Minn. House backs move toward more nuclear power

The Prairie Island power facility
The Prairie Island power facility.
Photo Courtesy of the Minnesota Department of Commerce

The Minnesota House followed in the footsteps of the Senate Thursday night and approved a measure to remove the moratorium on new nuclear power plants in the state.

The bill was offered by Rep. Joyce Peppin, R-Rogers, who lives near Xcel Energy's Monticello nuclear plant.

"This is simply removing the ban. It does not mean there's going to be a nuclear power facility built tomorrow," she said. "In fact, even if it were removed today it would be at least 10 to 15 years before a plant would be in place."

Peppin said the moratorium prevents the state from considering all its options, and renewable sources of energy won't be enough to provide for future needs.

The moratorium dates from 1994, when Xcel was running out of room in its Prairie Island plant to store spent fuel. The company asked for permission to store waste in casks on a concrete pad next to the plant.

It was one of the most hotly-debated issues ever to come before the Legislature.

Rep. Lyndon Carlson, DFL-Crystal, was on the conference committee that agreed to the deal. No new nuclear plants could be built, but the Prairie Island plant could store radioactive waste above ground.

"That was temporary; until the permanent storage site was found," he said. "We have the same issue today that we had in 1994 -- no permanent storage."

Advocates of lifting the ban said the federal government will eventually find a place to dispose of the growing amount of waste being generated around the country.

Supporters -- mostly Republicans -- beat back several amendments offered by Democrats. Rep. Bill Hilty, DFL-Finlayson, offered one that said a utility building a nuclear plant couldn't start charging its customers to pay for the plant until it became operational.

Hilty said most nuclear plants being built around the world are experiencing huge cost over-runs, and some are canceled before they're built.

"What this amendment is saying is: if you want to do this project, do it the way every other project is done. Tell us up front what it's going to cost, then keep your word, and if you can't don't expect somebody else to pick up the tab," he said.

Other amendments called for protections for people living near a future nuclear plant.

But the only amendment that won approval stipulates that a nuclear plant cannot process weapons-grade plutonium.

In the end, the vote was 81-to-50 in favor of ending the nuclear moratorium.

Majority Leader Matt Dean, R-Dellwood summed up the thoughts of those who voted yes.

"We've heard the debate here today that when this bill passes it'll still be 10 years or so before we have a new nuclear power plant, and that is true," he said. "But the bill passage today sends a stronger signal that Minnesota is open for business."

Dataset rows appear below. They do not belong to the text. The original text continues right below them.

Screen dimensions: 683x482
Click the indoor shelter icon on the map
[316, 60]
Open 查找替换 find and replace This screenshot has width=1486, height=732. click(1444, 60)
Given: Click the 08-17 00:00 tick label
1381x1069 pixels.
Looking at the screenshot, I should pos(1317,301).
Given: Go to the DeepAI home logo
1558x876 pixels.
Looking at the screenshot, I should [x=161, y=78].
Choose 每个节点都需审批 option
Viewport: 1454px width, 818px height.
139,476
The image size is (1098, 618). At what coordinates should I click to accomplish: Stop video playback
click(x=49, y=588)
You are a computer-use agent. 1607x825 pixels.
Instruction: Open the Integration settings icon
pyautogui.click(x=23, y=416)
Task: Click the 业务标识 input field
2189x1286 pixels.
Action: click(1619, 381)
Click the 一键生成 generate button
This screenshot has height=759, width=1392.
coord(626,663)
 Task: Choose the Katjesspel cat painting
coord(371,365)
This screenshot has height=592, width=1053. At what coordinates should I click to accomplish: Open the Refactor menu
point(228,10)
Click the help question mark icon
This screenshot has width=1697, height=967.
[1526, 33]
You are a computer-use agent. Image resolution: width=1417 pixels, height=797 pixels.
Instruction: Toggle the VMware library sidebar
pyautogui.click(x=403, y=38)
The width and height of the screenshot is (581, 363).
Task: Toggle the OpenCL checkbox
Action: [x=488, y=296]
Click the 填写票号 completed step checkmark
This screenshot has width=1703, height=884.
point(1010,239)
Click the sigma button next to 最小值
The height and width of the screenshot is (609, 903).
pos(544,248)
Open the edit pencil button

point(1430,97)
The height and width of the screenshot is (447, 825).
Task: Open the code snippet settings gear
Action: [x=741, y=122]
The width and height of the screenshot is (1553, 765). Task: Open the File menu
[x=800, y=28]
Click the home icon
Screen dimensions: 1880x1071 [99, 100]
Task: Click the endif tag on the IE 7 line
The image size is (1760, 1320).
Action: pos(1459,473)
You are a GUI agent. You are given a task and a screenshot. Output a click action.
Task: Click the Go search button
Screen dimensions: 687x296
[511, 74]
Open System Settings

The Senate passed a similar bill earlier this month. Since each has an amendment, they'll need to go to a conference committee.

The House amendment addresses one of Gov. Mark Dayton's concerns -- that plutonium could be created as a by-product. But his other objections to expanded nuclear power remain -- the problem of waste storage, and the risk to ratepayers and taxpayers because of the high cost of nuclear plants.

The nuclear bill is just one of several aimed at re-writing much of Minnesota's energy policy.

One bill would eliminate restrictions on new coal-fired power plants. Others would remove Minnesota's renewable energy standard and energy conservation goals.